> [Untersuchter Text]:
Aktuell erhalten Apotheken für verschreibungspflichtige Medikamente 8,35 Euro pro Packung. „Das klingt viel, aber davon müssen Miete, Energie, Personal etc. bezahlt werden“, betont Pensel Und auch mögliche Regresse, wenn auf dem Rezept ein Formfehler ist, der nicht von den Apotheken verursacht wurde und unbemerkt blieb. „Dann erhalten wir kein Geld, sondern müssen es auch noch selbst zahlen.“
Großer Schulungsaufwand

Katja Enders von der Markt-Apotheke legt nach. „Wir leisten hier, und das wollen wir auch, Beratungstätigkeiten und eine Dienstleistung. Keine Branche verlangt so viele Schulungen und Fortbildungen wie die Pharma-Branche.“ Ein Beispiel: Ein Patient erhält ein Medikament. In der Apotheke wird er über Nebenwirkungen, Einnahme oder Wechselwirkungen aufgeklärt. „Das leisten die Ärzte heute nicht mehr, das machen wir“, so Katja Enders.

> [Ziel der Aufgabe]:
Prüfen Sie für jede der drei Aussagen, ob sie mit dem Text über die Vergütung von Apotheken übereinstimmt. Antworten Sie jeweils mit Ja oder Nein und zitieren Sie die entscheidenden Worte des Textes wörtlich.
1. Apotheken erhalten derzeit für verschreibungspflichtige Medikamente 8,35 Euro pro Packung.
2. Enthält ein Rezept einen Formfehler, den nicht die Apotheke verursacht hat, wird die Apotheke trotzdem bezahlt.
3. Laut Katja Enders klären heute die Ärzte die Patienten über Nebenwirkungen auf.

> [Ausgewählte Datensätze]:

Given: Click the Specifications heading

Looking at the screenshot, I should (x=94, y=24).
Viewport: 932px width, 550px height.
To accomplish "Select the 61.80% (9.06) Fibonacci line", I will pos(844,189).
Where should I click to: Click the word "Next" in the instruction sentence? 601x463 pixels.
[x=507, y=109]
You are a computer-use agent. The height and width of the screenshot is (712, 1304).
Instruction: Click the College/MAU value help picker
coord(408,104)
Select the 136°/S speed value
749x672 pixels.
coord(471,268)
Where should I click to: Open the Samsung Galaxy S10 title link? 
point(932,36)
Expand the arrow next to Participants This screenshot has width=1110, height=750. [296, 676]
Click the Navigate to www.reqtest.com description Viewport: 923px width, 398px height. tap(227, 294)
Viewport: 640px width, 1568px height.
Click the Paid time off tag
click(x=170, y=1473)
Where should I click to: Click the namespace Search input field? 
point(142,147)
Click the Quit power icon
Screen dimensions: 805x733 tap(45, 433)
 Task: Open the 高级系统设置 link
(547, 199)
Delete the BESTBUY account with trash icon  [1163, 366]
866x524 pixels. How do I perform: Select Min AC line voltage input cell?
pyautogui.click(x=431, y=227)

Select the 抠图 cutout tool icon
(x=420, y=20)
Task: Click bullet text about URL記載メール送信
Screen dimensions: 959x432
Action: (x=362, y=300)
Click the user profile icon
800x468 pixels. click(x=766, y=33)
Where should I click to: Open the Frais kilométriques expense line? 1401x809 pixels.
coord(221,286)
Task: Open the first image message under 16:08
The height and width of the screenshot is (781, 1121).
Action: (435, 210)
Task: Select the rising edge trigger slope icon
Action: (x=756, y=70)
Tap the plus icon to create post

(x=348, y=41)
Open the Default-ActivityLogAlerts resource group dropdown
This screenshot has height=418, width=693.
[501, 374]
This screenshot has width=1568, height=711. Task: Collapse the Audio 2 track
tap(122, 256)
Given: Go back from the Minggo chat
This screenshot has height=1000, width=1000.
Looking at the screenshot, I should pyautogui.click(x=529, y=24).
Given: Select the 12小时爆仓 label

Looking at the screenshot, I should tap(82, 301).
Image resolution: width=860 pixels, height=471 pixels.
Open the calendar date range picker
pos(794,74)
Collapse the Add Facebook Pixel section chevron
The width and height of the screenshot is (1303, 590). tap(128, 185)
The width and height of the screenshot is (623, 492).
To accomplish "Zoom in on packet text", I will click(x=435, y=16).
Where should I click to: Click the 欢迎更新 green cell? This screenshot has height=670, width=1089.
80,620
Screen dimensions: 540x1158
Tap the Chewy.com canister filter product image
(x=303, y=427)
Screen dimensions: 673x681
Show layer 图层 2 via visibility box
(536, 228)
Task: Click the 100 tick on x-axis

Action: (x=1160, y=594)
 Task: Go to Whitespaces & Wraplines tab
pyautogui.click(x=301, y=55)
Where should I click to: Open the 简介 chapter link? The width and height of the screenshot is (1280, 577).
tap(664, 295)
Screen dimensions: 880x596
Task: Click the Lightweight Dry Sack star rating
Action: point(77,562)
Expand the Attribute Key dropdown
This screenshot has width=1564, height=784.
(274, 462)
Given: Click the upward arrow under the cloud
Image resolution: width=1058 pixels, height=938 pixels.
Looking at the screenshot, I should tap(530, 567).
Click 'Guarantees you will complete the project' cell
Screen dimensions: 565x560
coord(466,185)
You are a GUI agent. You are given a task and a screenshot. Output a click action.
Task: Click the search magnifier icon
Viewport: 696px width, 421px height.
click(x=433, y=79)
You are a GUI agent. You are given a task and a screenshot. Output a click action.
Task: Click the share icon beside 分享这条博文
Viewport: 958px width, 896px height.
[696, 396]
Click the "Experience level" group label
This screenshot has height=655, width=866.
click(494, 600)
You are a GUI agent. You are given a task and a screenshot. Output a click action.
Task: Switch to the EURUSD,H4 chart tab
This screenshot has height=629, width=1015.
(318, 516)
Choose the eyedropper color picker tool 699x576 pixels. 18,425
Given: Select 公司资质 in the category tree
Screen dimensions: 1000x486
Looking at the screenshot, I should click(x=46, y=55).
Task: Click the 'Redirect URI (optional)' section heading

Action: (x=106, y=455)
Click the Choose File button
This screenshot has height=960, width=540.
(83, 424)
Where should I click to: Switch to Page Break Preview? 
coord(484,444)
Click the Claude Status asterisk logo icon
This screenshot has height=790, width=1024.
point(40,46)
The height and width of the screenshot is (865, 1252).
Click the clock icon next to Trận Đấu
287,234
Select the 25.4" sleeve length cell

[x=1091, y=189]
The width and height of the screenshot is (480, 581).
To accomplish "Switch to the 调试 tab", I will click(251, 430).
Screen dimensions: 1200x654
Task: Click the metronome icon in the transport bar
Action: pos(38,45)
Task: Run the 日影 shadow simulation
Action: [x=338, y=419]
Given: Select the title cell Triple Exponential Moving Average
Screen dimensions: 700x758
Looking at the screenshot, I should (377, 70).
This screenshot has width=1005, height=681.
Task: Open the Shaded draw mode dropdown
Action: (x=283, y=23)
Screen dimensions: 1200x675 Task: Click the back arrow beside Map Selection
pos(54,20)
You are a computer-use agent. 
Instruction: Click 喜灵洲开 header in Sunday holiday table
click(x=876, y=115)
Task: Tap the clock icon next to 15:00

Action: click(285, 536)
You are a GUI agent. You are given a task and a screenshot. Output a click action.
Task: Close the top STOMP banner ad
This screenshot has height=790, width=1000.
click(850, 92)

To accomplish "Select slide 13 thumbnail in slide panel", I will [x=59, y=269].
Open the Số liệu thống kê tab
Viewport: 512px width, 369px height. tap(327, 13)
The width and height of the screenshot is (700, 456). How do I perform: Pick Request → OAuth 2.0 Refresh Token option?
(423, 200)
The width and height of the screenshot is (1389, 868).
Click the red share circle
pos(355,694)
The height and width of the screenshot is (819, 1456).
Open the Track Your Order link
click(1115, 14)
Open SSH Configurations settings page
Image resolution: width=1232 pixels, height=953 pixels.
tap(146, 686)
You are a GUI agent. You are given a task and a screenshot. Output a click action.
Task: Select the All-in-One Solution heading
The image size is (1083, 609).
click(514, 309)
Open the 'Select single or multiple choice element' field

> [Ergebnis der Aufgabe]:
1. Ja: „Aktuell erhalten Apotheken für verschreibungspflichtige Medikamente 8,35 Euro pro Packung.“
2. Nein: „Dann erhalten wir kein Geld, sondern müssen es auch noch selbst zahlen.“
3. Nein: „Das leisten die Ärzte heute nicht mehr, das machen wir“